→ YOUR INSTRUCTIONS
The answer must be every record below, repeated exactly.

Stored data entries:
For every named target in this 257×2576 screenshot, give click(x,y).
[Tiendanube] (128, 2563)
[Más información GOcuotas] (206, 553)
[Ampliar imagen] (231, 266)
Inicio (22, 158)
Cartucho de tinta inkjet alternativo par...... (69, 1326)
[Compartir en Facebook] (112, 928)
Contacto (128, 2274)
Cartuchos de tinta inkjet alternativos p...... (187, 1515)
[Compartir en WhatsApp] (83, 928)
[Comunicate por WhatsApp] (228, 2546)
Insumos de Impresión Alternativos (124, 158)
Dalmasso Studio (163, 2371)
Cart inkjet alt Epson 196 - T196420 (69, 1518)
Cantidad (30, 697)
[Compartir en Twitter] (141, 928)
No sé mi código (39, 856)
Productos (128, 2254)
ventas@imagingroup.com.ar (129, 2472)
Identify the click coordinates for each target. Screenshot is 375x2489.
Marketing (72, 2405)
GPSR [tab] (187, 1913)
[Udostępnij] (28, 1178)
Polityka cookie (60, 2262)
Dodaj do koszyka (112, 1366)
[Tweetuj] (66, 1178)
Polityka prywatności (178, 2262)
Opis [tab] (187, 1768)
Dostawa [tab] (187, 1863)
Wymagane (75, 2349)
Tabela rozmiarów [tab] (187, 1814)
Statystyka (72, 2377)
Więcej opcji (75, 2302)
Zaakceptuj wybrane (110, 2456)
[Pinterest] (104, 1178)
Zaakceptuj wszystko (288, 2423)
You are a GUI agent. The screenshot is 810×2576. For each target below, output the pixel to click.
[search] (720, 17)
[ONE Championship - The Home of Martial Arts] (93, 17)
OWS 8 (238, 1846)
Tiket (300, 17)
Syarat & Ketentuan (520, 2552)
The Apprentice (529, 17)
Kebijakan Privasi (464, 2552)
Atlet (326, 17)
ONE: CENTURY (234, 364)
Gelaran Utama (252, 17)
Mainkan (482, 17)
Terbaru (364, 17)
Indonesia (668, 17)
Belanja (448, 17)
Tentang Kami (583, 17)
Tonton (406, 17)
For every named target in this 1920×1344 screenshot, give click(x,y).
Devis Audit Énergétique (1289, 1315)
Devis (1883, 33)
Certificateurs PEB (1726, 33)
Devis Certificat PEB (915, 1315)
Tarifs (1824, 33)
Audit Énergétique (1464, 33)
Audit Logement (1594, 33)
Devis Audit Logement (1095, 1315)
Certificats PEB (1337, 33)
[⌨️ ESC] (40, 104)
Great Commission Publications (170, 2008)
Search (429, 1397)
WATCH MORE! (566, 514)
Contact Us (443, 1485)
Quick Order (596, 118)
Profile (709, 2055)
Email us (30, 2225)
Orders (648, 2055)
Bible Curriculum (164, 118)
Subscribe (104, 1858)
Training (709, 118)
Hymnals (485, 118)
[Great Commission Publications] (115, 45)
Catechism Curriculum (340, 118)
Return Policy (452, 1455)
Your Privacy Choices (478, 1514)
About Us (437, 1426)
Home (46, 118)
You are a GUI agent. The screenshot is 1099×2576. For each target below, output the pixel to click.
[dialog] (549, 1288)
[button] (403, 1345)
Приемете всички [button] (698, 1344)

→ SOLUTION TO THIS PROBLEM
For every named target in this 257×2576 screenshot, give click(x,y).
[Tiendanube] (128, 2563)
[Más información GOcuotas] (206, 553)
[Ampliar imagen] (231, 266)
Inicio (22, 158)
Cartucho de tinta inkjet alternativo par...... (69, 1326)
[Compartir en Facebook] (112, 928)
Contacto (128, 2274)
Cartuchos de tinta inkjet alternativos p...... (187, 1515)
[Compartir en WhatsApp] (83, 928)
[Comunicate por WhatsApp] (228, 2546)
Insumos de Impresión Alternativos (124, 158)
Dalmasso Studio (163, 2371)
Cart inkjet alt Epson 196 - T196420 (69, 1518)
Cantidad (30, 697)
[Compartir en Twitter] (141, 928)
No sé mi código (39, 856)
Productos (128, 2254)
ventas@imagingroup.com.ar (129, 2472)
Identify the click coordinates for each target. Screenshot is 375x2489.
Marketing (72, 2405)
GPSR [tab] (187, 1913)
[Udostępnij] (28, 1178)
Polityka cookie (60, 2262)
Dodaj do koszyka (112, 1366)
[Tweetuj] (66, 1178)
Polityka prywatności (178, 2262)
Opis [tab] (187, 1768)
Dostawa [tab] (187, 1863)
Wymagane (75, 2349)
Tabela rozmiarów [tab] (187, 1814)
Statystyka (72, 2377)
Więcej opcji (75, 2302)
Zaakceptuj wybrane (110, 2456)
[Pinterest] (104, 1178)
Zaakceptuj wszystko (288, 2423)
You are a GUI agent. The screenshot is 810×2576. For each target below, output the pixel to click.
[search] (720, 17)
[ONE Championship - The Home of Martial Arts] (93, 17)
OWS 8 (238, 1846)
Tiket (300, 17)
Syarat & Ketentuan (520, 2552)
The Apprentice (529, 17)
Kebijakan Privasi (464, 2552)
Atlet (326, 17)
ONE: CENTURY (234, 364)
Gelaran Utama (252, 17)
Mainkan (482, 17)
Terbaru (364, 17)
Indonesia (668, 17)
Belanja (448, 17)
Tentang Kami (583, 17)
Tonton (406, 17)
For every named target in this 1920×1344 screenshot, give click(x,y).
Devis Audit Énergétique (1289, 1315)
Devis (1883, 33)
Certificateurs PEB (1726, 33)
Devis Certificat PEB (915, 1315)
Tarifs (1824, 33)
Audit Énergétique (1464, 33)
Audit Logement (1594, 33)
Devis Audit Logement (1095, 1315)
Certificats PEB (1337, 33)
[⌨️ ESC] (40, 104)
Great Commission Publications (170, 2008)
Search (429, 1397)
WATCH MORE! (566, 514)
Contact Us (443, 1485)
Quick Order (596, 118)
Profile (709, 2055)
Email us (30, 2225)
Orders (648, 2055)
Bible Curriculum (164, 118)
Subscribe (104, 1858)
Training (709, 118)
Hymnals (485, 118)
[Great Commission Publications] (115, 45)
Catechism Curriculum (340, 118)
Return Policy (452, 1455)
Your Privacy Choices (478, 1514)
About Us (437, 1426)
Home (46, 118)
You are a GUI agent. The screenshot is 1099×2576. For each target below, output the pixel to click.
[dialog] (549, 1288)
[button] (403, 1345)
Приемете всички [button] (698, 1344)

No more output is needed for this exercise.